## Page extract
------

In triangle ABC, prove the following:
$a \cos A+b \cos B+c \cos C=2 b \sin A \sin C=2 c \sin A \sin B$
Let $\frac{a}{\sin A}=\frac{b}{\sin B}=\frac{c}{\sin C}=k \quad \ldots$ (1)
Consider the LHS of the equation $a \cos A+b \cos B+c \cos C$.
$a \cos A+b \cos B+c \cos C=k(\sin A \cos A+\sin B \cos B+\sin C \cos C)$
$=\frac{k}{2}(2 \sin A \cos A+2 \sin A \cos A+2 \sin C \cos C)$
$=\frac{k}{2}(\sin 2 A+\sin 2 B+\sin 2 C)$
$=\frac{k}{2}[2 \sin (A+B) \cos (A-B)+2 \sin C \cos C]$
$=\frac{k}{2}[2 \sin (\pi-C) \cos (A-B)+2 \sin C \cos C]$
$=\frac{k}{2}[2 \sin C \cos (A-B)+2 \sin C \cos C]$
$=\frac{2 k \sin C}{2}[\cos (A-B)+\cos C]$
$=k \sin C[\cos (A-B)+\cos \{\pi-(\mathrm{A}+\mathrm{B})\}]$
$=k \sin C[\cos (A-B)-\cos (\mathrm{A}+\mathrm{B})]$
$=k \sin C[2 \sin A \sin B]$
$=2 k \sin A \sin B \sin C \quad \ldots(1)$
Now,
on putting $k \sin C=C$ in equation (1), we get:
$2 c \sin A \sin B$
and on putting $k \sin B=b$ in equation (1), we get:
$2 b \sin A \sin C$
So, from (1), we have
$a \cos A+b \cos B+c \cos C=2 b \sin A \sin C=2 c \sin A \sin B$
Hence proved.

------

## Given records
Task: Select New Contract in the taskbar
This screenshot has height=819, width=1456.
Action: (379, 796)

------

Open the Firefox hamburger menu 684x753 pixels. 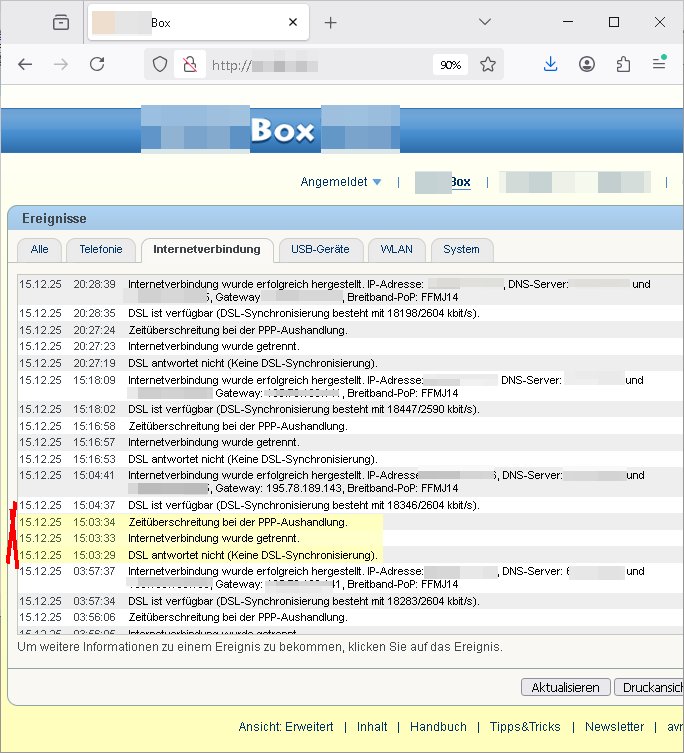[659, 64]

------

## The request
Reproduce the passage of the triangle proof above word for word, starting at "In triangle ABC, prove" and ending at "B+c \cos C$.".

## Task solution
In triangle ABC, prove the following:
$a \cos A+b \cos B+c \cos C=2 b \sin A \sin C=2 c \sin A \sin B$
Let $\frac{a}{\sin A}=\frac{b}{\sin B}=\frac{c}{\sin C}=k \quad \ldots$ (1)
Consider the LHS of the equation $a \cos A+b \cos B+c \cos C$.